I receive 3 to 5 emails from Paypal asking me to update my details. Some of them are very believable because they look professional with the company's header. The emails also seem to come from trusted sources such as [email protected].
I will use a fake paypal email here as an example:
As part of our security measures, we regularly screen activity in the PayPal system. We recently noticed the following issue on your account:
We would like to ensure that your account was not accessed by an unauthorized third party. Your account is our primary concern, we have limited access to sensitive PayPal account features. We understand that this may be an inconvenience but please understand that this temporary limitation is for your protection.
Case ID Number: PP-072-838-560
For your protection, we have limited access to your account until additional security measures can be completed. We apologize for any inconvenience this may cause.
To review your account and some or all of the information that PayPal used to make its decision to limit your account access, please visit the Resolution Center https://www.paypal.com/. If, after reviewing your account information, you wish to seek further clarification regarding your account access, please contact PayPal by visiting the Help Center and clicking "Contact Us". We thank you for your prompt attention to this matter. Please understand that this is a security measure intended to help protect you and your account. We apologize for any inconvenience.

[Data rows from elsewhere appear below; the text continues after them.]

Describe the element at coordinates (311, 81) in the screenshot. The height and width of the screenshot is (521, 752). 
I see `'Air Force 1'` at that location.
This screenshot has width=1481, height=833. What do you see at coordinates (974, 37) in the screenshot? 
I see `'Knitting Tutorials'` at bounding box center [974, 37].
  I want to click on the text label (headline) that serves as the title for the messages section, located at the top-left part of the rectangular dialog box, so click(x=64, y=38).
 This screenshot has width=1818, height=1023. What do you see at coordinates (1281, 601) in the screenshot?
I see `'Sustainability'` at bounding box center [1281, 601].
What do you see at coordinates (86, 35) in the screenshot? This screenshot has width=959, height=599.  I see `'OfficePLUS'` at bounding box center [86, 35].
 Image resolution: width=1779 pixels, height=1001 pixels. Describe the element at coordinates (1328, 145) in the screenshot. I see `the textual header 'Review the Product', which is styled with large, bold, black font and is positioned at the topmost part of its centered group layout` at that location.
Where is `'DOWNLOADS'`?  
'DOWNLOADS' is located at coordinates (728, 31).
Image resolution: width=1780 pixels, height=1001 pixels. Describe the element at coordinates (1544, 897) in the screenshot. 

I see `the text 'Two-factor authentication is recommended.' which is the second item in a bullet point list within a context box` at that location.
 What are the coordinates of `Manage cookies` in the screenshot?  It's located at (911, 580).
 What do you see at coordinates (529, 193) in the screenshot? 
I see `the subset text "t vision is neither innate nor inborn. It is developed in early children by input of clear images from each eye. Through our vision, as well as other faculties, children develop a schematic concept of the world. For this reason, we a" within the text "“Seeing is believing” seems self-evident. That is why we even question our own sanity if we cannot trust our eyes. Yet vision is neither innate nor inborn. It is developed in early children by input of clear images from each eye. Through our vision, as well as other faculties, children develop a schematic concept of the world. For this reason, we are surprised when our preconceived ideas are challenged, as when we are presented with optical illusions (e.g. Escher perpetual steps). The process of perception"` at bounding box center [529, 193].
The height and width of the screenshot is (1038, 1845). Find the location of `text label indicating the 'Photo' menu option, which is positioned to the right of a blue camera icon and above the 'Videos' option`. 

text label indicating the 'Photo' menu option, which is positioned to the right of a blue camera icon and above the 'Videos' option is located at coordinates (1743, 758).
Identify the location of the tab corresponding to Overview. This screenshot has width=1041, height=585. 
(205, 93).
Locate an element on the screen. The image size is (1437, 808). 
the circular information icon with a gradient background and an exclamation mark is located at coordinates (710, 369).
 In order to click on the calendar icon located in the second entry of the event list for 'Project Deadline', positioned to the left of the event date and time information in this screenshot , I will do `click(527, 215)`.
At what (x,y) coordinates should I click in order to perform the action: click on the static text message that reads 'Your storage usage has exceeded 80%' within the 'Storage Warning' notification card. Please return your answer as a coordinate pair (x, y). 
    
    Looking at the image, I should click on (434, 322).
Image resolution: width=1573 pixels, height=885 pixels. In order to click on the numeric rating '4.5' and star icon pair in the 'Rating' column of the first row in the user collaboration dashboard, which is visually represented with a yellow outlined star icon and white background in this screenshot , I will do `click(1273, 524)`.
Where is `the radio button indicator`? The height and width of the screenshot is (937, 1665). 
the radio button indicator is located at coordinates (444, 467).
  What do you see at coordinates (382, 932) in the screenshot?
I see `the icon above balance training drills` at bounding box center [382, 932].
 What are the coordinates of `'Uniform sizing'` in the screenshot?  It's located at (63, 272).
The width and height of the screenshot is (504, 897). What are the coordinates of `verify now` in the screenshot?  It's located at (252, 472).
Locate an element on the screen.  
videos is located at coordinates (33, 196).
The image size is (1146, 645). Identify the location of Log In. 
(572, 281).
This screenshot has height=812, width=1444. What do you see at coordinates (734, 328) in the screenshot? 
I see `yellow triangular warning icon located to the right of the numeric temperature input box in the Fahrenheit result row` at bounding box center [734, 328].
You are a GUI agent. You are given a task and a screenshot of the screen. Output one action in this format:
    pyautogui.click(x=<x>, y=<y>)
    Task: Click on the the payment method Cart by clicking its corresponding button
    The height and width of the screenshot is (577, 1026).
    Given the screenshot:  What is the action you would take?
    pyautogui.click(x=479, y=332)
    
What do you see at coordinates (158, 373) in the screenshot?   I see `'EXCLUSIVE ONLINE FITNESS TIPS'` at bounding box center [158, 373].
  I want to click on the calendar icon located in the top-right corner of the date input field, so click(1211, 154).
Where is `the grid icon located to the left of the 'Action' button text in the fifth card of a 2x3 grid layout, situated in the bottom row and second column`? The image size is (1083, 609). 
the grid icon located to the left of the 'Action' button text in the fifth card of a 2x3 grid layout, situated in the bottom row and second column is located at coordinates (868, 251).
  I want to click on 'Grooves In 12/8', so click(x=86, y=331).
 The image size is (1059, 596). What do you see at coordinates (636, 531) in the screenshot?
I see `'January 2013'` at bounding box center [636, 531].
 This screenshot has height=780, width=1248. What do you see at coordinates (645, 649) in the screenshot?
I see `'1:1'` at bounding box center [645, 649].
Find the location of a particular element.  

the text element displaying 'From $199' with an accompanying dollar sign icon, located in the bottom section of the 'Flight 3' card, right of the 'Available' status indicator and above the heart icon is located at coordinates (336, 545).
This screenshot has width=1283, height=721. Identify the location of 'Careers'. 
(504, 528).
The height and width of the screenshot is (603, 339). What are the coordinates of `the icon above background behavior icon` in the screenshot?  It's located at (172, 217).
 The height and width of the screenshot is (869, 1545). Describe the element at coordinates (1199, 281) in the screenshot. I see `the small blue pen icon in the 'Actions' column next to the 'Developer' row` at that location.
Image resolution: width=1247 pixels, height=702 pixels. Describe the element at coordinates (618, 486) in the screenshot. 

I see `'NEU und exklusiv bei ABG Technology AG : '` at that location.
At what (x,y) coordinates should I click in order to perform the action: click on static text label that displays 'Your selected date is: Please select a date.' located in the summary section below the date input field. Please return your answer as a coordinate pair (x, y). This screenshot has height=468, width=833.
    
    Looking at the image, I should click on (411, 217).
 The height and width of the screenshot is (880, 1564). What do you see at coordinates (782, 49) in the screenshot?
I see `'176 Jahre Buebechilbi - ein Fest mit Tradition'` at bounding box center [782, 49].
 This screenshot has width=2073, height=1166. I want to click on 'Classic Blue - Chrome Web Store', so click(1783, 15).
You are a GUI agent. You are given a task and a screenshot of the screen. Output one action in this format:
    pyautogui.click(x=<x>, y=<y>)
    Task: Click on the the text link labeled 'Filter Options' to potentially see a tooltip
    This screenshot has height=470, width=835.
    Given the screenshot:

PayPal Account Review Department
PayPal Email ID PP648769005
As you can see, the email is written professionally and the links seem to come from paypal. The chances of falling into the fraud is high for unsuspecting readers.
How to Detect Fake Emails
1. If you move you mouse over the links in the email, you will have a clue of what is going on. For example, the url https://www.paypal.com/cgi-bin/webscr?cmd=_login-submit actually points to http://www.google.com/url?sa=p&pref=ig&pval=2&q=http://220.127.116.11:82/login/index.php. If you click on it, you will arrive at a page that looks exactly like paypal.com. Will you be tempted to enter your details?
2. Look at the url in the address box of your toolbar. The url reads [http://18.104.22.168:82/login/index.php]. Now, it is pretty obvious that you are not in the official PayPal website. Whatever details that you enter will reach the hands of the hacker.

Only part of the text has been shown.